Appending love from blackberries
Funny that there should have been a lover for Bessy hiding in the blackberry. He didn't know he was in there and she had no idea she was searching for him and everything appears to have happened without either really understanding what. I guess that's what happens.
Margaret has gone to visit a school friend. They tell each other that time hasn't moved on and all the machinations of the universe are simply the workings of the bowels of that chap they can't stand who knows all the answers. Which, I guess, says something about knowing too much in a world that stands still.
Felix had misplaced his right foot as I approached this morning for a cup of tea in the rain. For some time now he has had the feeling that parts of his body simply don't want to be with him anymore. I suggested that this is what happens - we fall in and we fall out of friendship - and if he liked he could appropriate me as part of his body, if this helped.

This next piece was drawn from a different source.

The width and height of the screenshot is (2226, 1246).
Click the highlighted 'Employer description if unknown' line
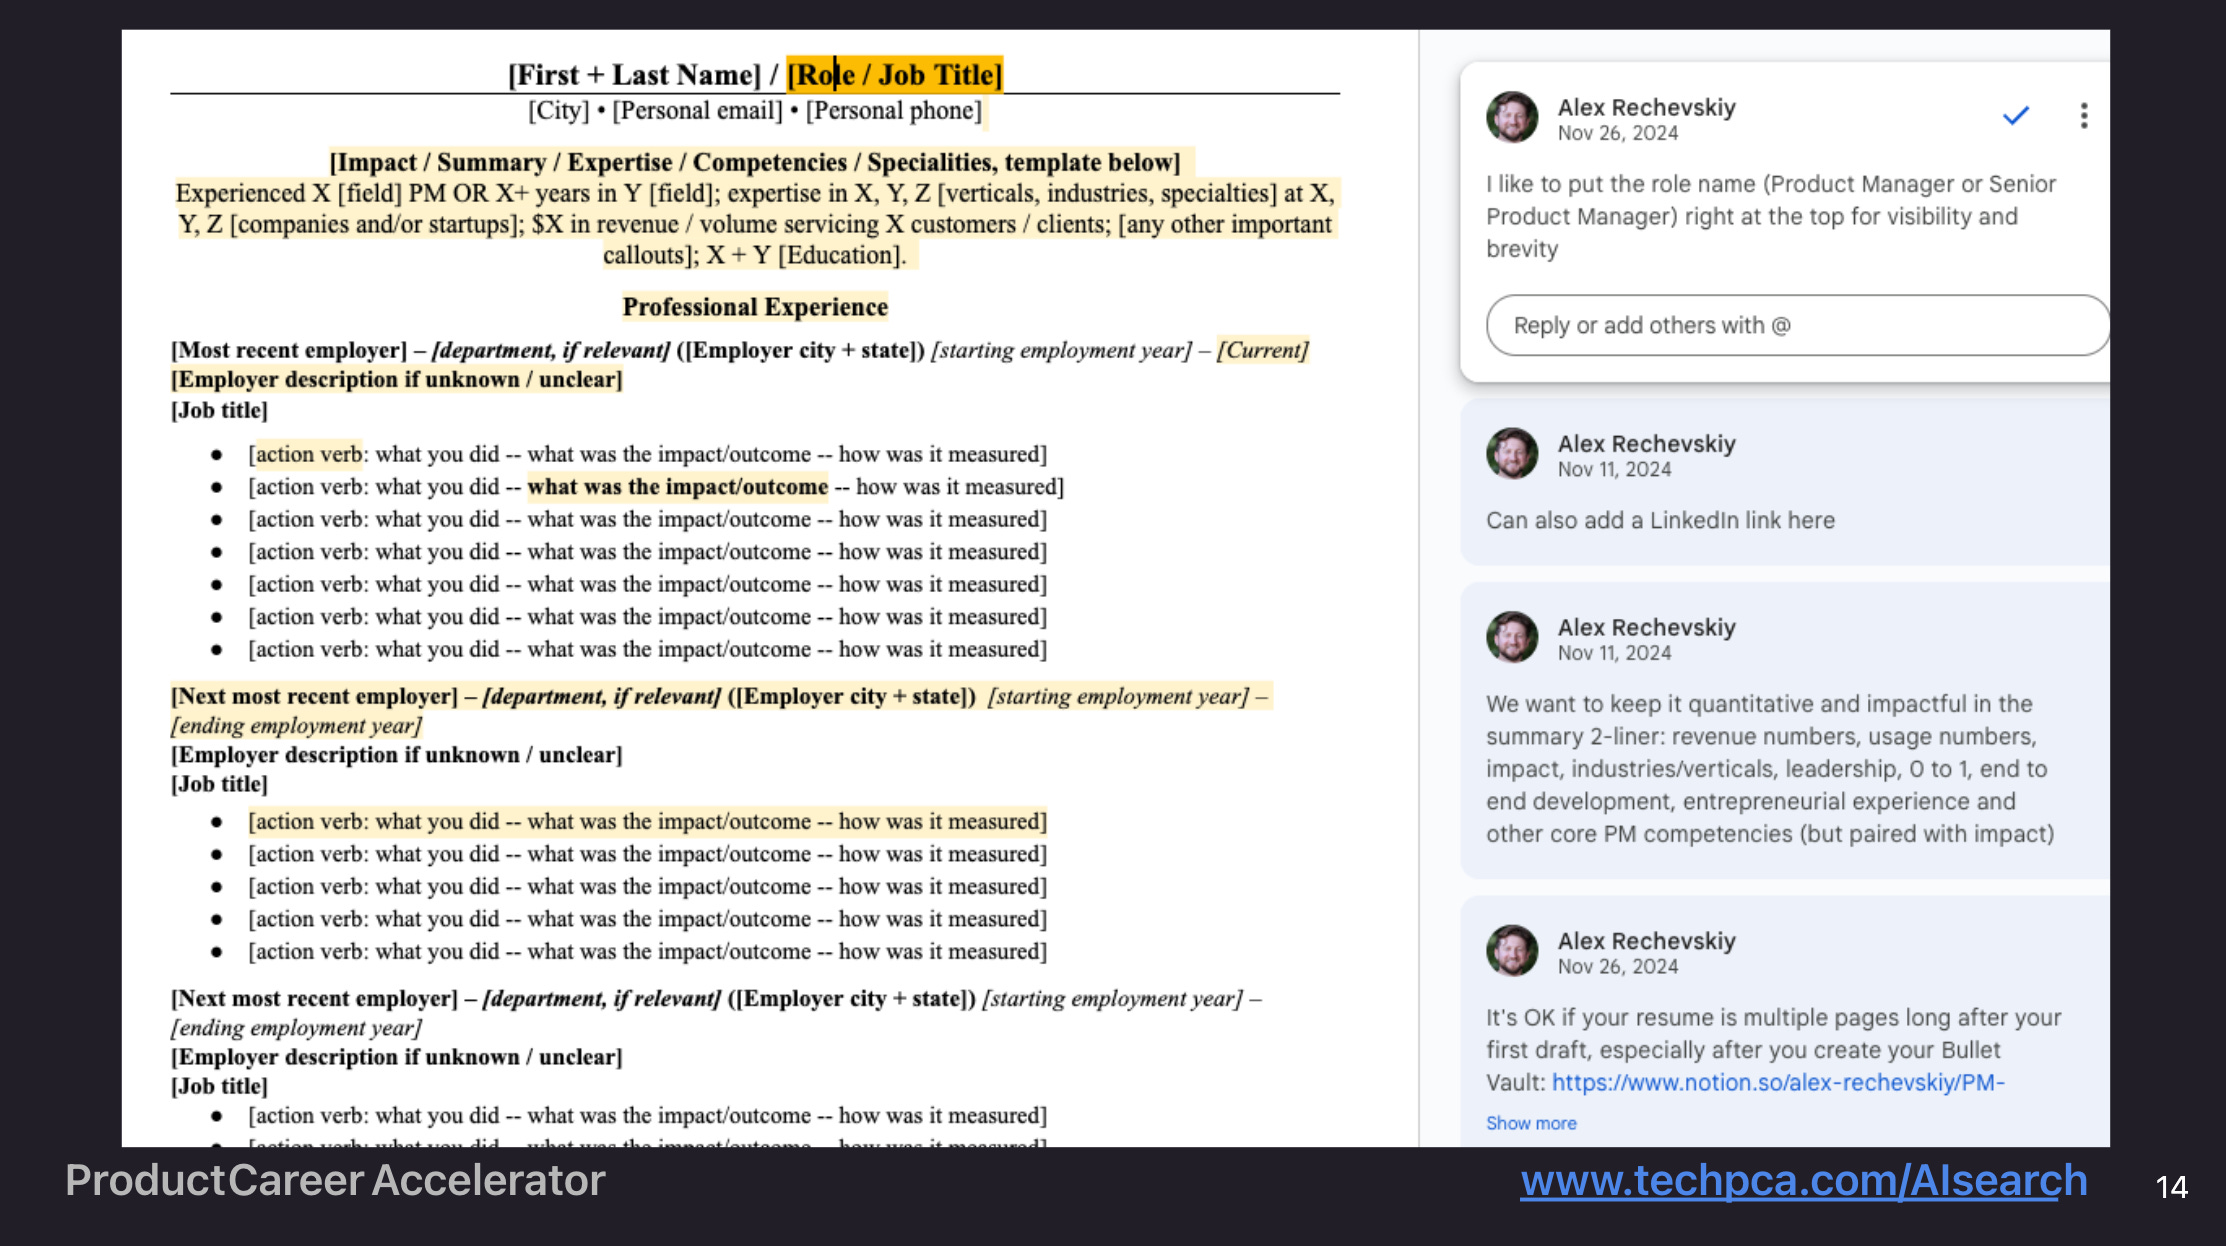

I don't think he could think of a use for me so we drank our tea like the old friends we are, sharing a bench rather than a soul.
George and Cookie were absent from work when I arrived at the surgery. I've no idea why so I got on without them. I thought this was a shame and then thought I ought to wait and see, in case it wasn't. And then I thought it wasn't, except I thought I ought to wait and see if it was, in the end, just in case. And then I thought about blackberries and thought about love and small, beautiful things that come and go when one is least expecting it.